ACTIVITY:
Count up every line of the data in which "height" occurs. The reply is one number and nothing more.

#### DATA SUPPLIED ####

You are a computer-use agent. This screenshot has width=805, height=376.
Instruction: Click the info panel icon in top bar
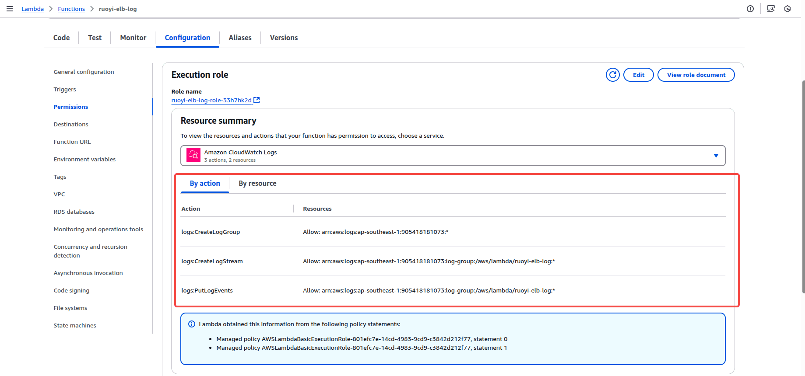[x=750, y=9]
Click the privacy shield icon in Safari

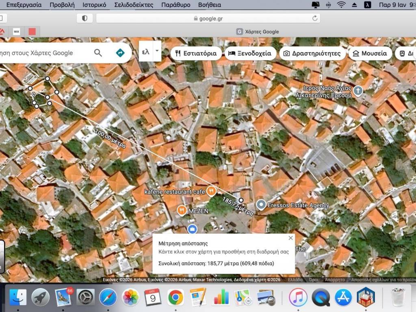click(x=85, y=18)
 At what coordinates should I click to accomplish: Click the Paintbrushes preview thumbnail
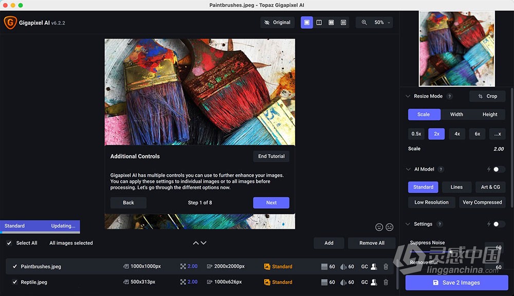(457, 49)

####
#### DATA SUPPLIED ####

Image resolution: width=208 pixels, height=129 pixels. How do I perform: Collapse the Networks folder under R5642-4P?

####

RESULT OF THIS TASK:
2